Verwijsindex kan zich alleen bewijzen als het op grote schaal gebruikt wordt

Thorax-communicatie2
Er is een discussie los gebarsten over de werking van de Verwijsindex Risicojongeren (VIR) naar aanleiding van een artikel in de Volkskrant op 3 november. Het digitale systeem dat risicosignalen van hulpverleners over jongeren bij elkaar brengt, werkt in een aantal gemeenten in Brabant niet goed, aldus gezondheidswetenschapper Inge Lecluijze in de Volkskrant. Het is inderdaad waar dat het functioneren van de verwijsindex per regio nogal verschilt. Dit komt naar mijn mening omdat de VIR aan twee belangrijke peilers moet voldoen om optimaal te kunnen functioneren. De invulling van deze peilers verschilt nogal per regio. Ten eerste moeten er voldoende meldingen gedaan worden. Ten tweede moet er een goede begeleiding bij de implementatie in de regio zijn. Ik ga in dit artikel graag in op de eerste peiler: de kritische grens van het aantal meldingen.
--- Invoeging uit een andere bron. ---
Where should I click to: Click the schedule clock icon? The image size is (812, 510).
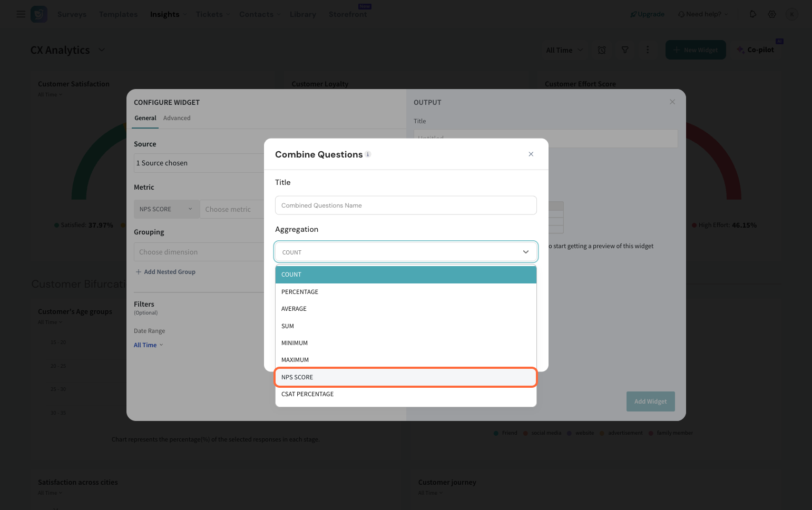602,50
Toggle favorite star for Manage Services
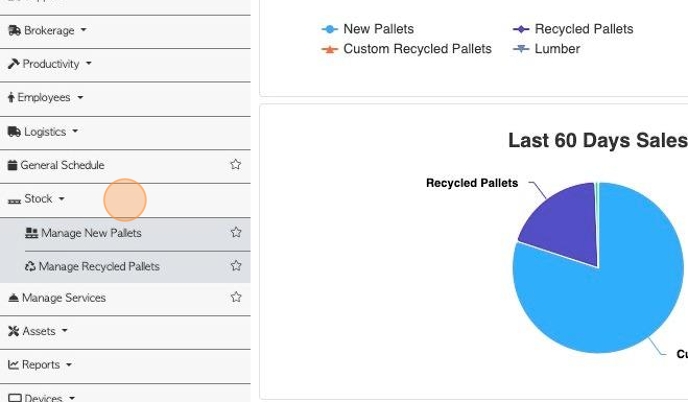 236,297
De eerste persoon die een fax kocht, kon nergens heen faxen. Pas als je met z’n allen afspreekt dat je een fax koopt, krijgt het apparaat waarde. Tenminste als de fax gebruiksvriendelijk is, anders staat hij alsnog te verstoffen. Zo werkt dat met de verwijsindex ook. De gezamenlijke afspraak om het te gebruiken is er, alleen het werkt nog te omslachtig waardoor er niet altijd gemeld wordt. Bij onvoldoende meldingen voegt het systeem geen meerwaarde toe.
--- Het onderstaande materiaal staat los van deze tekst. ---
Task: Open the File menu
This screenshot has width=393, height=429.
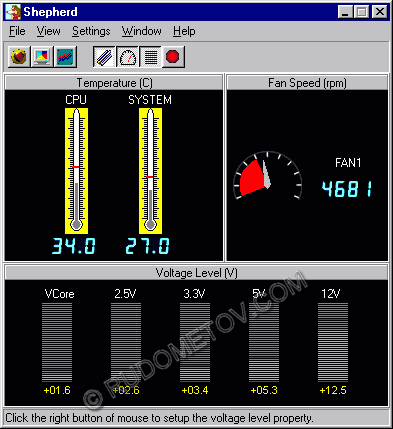Action: coord(17,31)
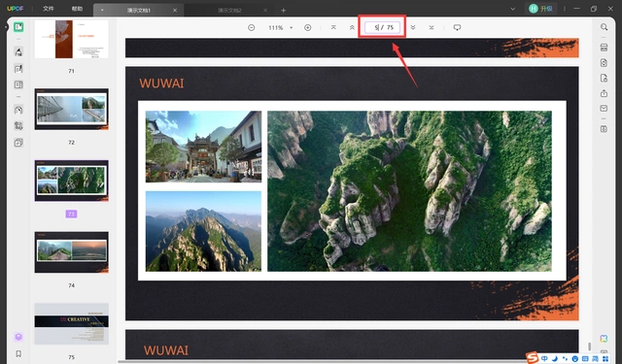Viewport: 622px width, 364px height.
Task: Select page 74 thumbnail
Action: 71,252
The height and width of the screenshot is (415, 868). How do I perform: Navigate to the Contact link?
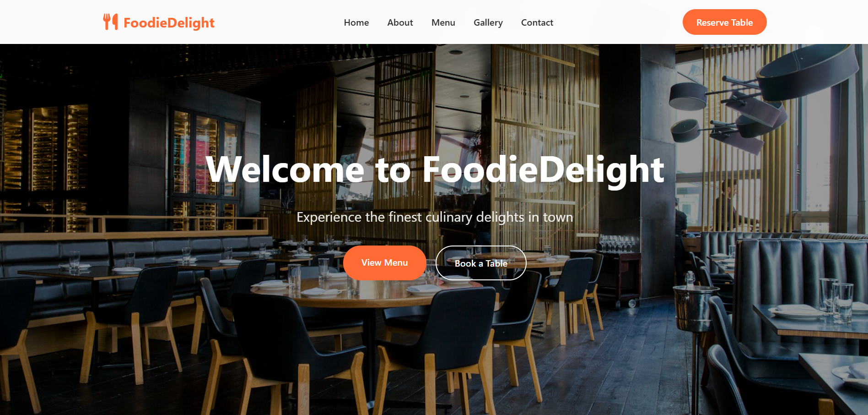[x=537, y=22]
Dat er veel meldingen blijven liggen en van het bureau vallen, is niet verwonderlijk. Het meldsysteem, dat moet voorkomen dat instanties langs elkaar heen werken, is in de praktijk voor de hulpverlener de zoveelste administratieve taak erbij. Nadat de hulpverlener eerst alle gegevens in het eigen registratiesysteem heeft ingevuld, moet hij dat vervolgens nog een keer over doen in de VIR. De wil is er, maar bureaucratie zit de hulpverlener drastisch in de weg.

Zonde, want die regeldruk kan veel minder. Neem een melding bij de verwijsindex. Er kan vrij simpel een automatische koppeling tussen het systeem van de zorginstelling en de verwijsindex gemaakt worden. De hulpverlener hoeft na het invullen van het eigen systeem dan alleen nog maar een knopje aan te klikken. Binnen een seconde weet hij dat de melding bij de VIR is gedaan en dat bijvoorbeeld een aanbieder van jeugdzorg ook betrokken is. Zo kan er direct onderling contact gelegd worden en wordt er veel tijd bespaard.

Die terugkoppeling is van cruciaal belang. Wanneer die terugkoppeling ontbreekt, omdat collega’s weinig melden en er daardoor minder vaak een match is, blijft de meerwaarde uit en alleen de regeldruk over.